—No vine a hablar de Julián.
—Entonces, ¿a qué viniste?
—A invitarlos a la presentación oficial de Alcázar Capital.
Elvira leyó la dirección y perdió el color.
—¿La torre frente a nuestras oficinas?
—Esa misma.
—¿La compraste?
—Sí. Desde ahí se ven muy bien sus deudas.
Ernesto salió del despacho con el rostro desencajado.
—Renata, podemos arreglar esto como familia.
Ella lo miró con calma.
—Durante 5 años fui familia cuando necesitaron dinero, médicos o abogados. Pero cuando su esposa me humillaba, yo era “la arrimada”.
Elvira apretó los labios.
—No sabíamos quién eras.
—Ese es precisamente el problema. Creyeron que podían maltratarme porque pensaban que no era nadie.
Antes de irse, Renata dejó una carpeta frente a Ernesto.
Contenía transferencias irregulares y pagos a una empresa fantasma de Cancún.
—Mañana hablaremos de esto —dijo—. O quizá primero hable la fiscalía.
Desde una ventana del segundo piso, Valeria la observaba.
Una hora después, el celular de Renata sonó.
—Rena, soy Valeria. Quiero aclarar las cosas.
—Te escucho.
—Julián estaba en shock. Yo solo lo abracé porque crecimos juntos. Él me quiere como a una hermana.
Renata abrió otra carpeta.
—¿También como hermana te pagaba el departamento en la Condesa?
Hubo silencio.
—No sé de qué hablas.
—Hablo de los depósitos hechos desde una cuenta militar. Hablo de tus viajes a Cancún con Ramiro Vidal, un empresario casado. Y de los 9 millones que debía tu padre por apuestas.
La voz dulce de Valeria cambió.
—¿Qué quieres?
—Saber por qué apareciste exactamente el día en que Julián volvió.
Valeria soltó una risa seca.
—Porque tú nunca entendiste a los hombres. Tú resuelves todo, controlas todo, pagas todo. Un hombre a tu lado se siente inútil.

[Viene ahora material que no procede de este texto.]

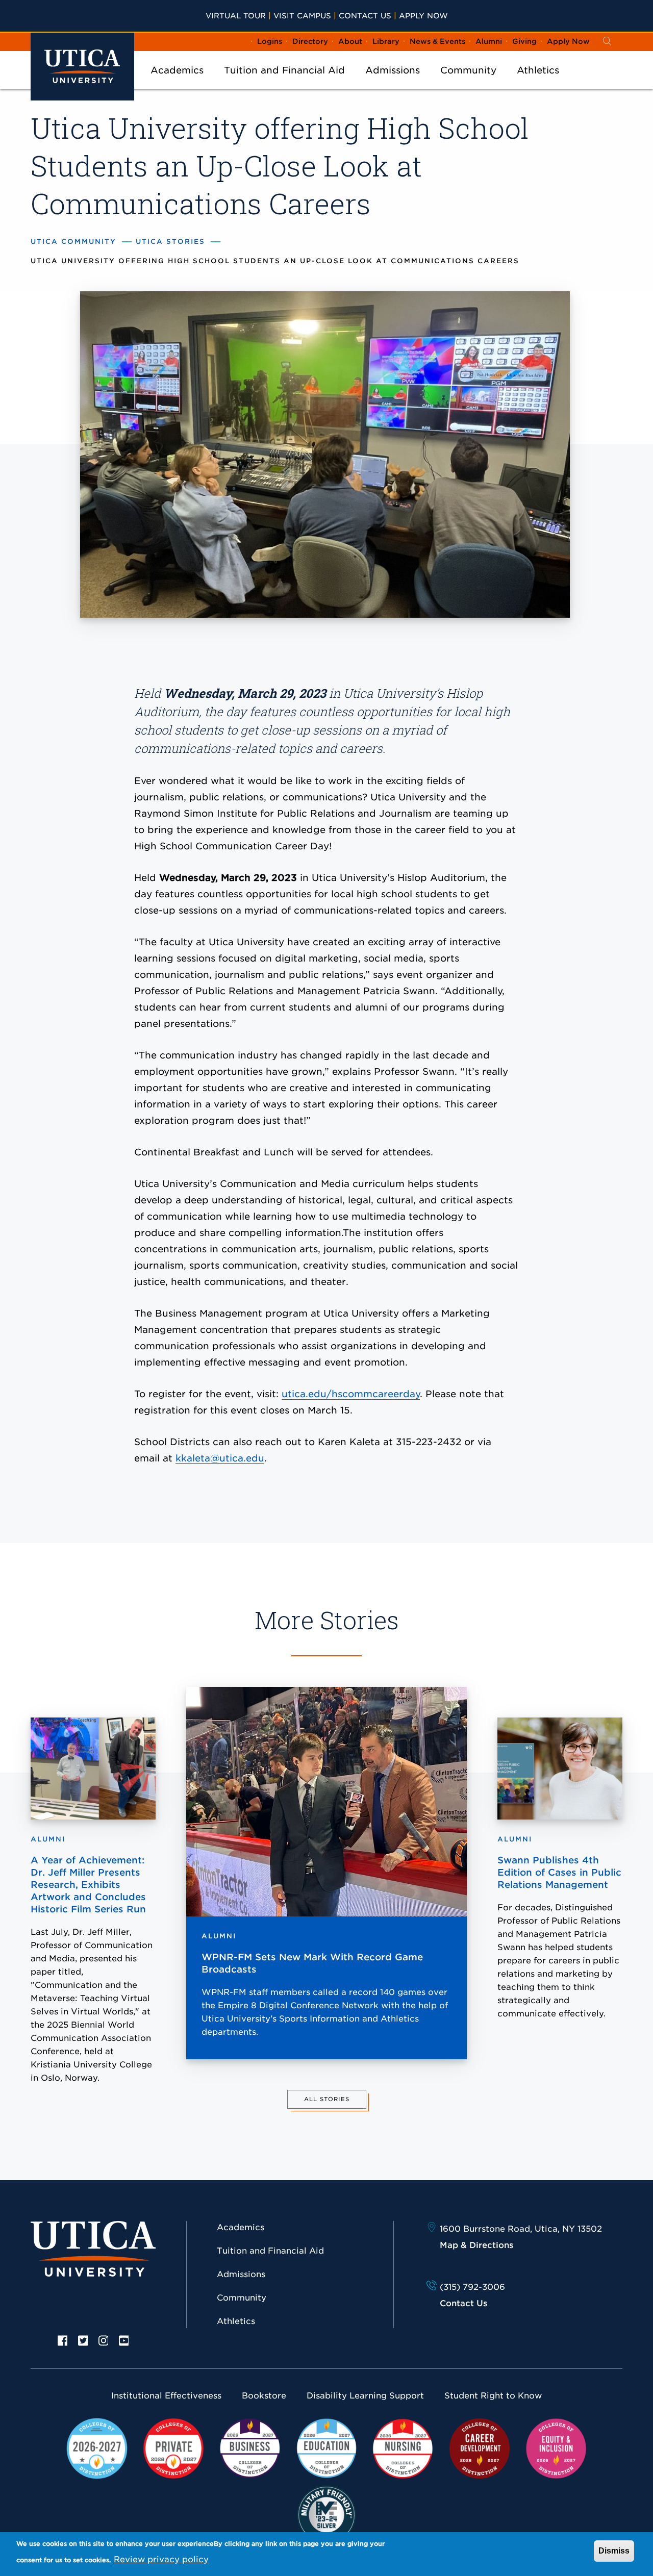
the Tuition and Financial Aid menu (284, 84)
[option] (63, 2340)
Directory (310, 41)
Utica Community (73, 241)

—¿Y contigo se siente héroe?
—Conmigo se siente necesario.
Renata cerró la carpeta.
—Qué pena que tu fragilidad venga con estados de cuenta.
La inauguración de Alcázar Capital reunió a banqueros, empresarios, periodistas y funcionarios.
Los Ferrer llegaron porque no tenían opción.
Julián entró con Valeria tomada de su brazo, aunque su rostro mostraba que ya no estaba seguro de nada.
Renata subió al escenario.
—Durante años, muchas empresas han confundido discreción con debilidad —dijo—. Alcázar Capital no rescatará más negocios que premian la incompetencia y castigan a quienes los sostienen.
Después anunció públicamente la compra de 5% de Constructora Ferrer.
Los murmullos llenaron el salón. Ernesto tuvo que sujetarse de una silla.
Pero el golpe más fuerte llegó después.
Renata entregó a Julián un sobre.
Dentro había comprobantes de depósitos, fotografías, mensajes y contratos firmados por Valeria.
Él leyó todo lentamente.
—¿Ramiro Vidal? —preguntó con voz rota—. Dijiste que ni lo conocías.
Valeria comenzó a llorar.
—Me obligaron. Mi papá debía dinero.
—¿Y los mensajes donde dices que me ibas a “recuperar” para entrar a las cuentas de Renata?
Valeria intentó tomarle la mano.
Julián retrocedió.
—Me usaste.
—Lo hice porque te amo.
—No. Lo hiciste porque creíste que yo era una puerta.
Por primera vez, él la dejó sola.
Valeria limpió sus lágrimas y clavó los ojos en Renata.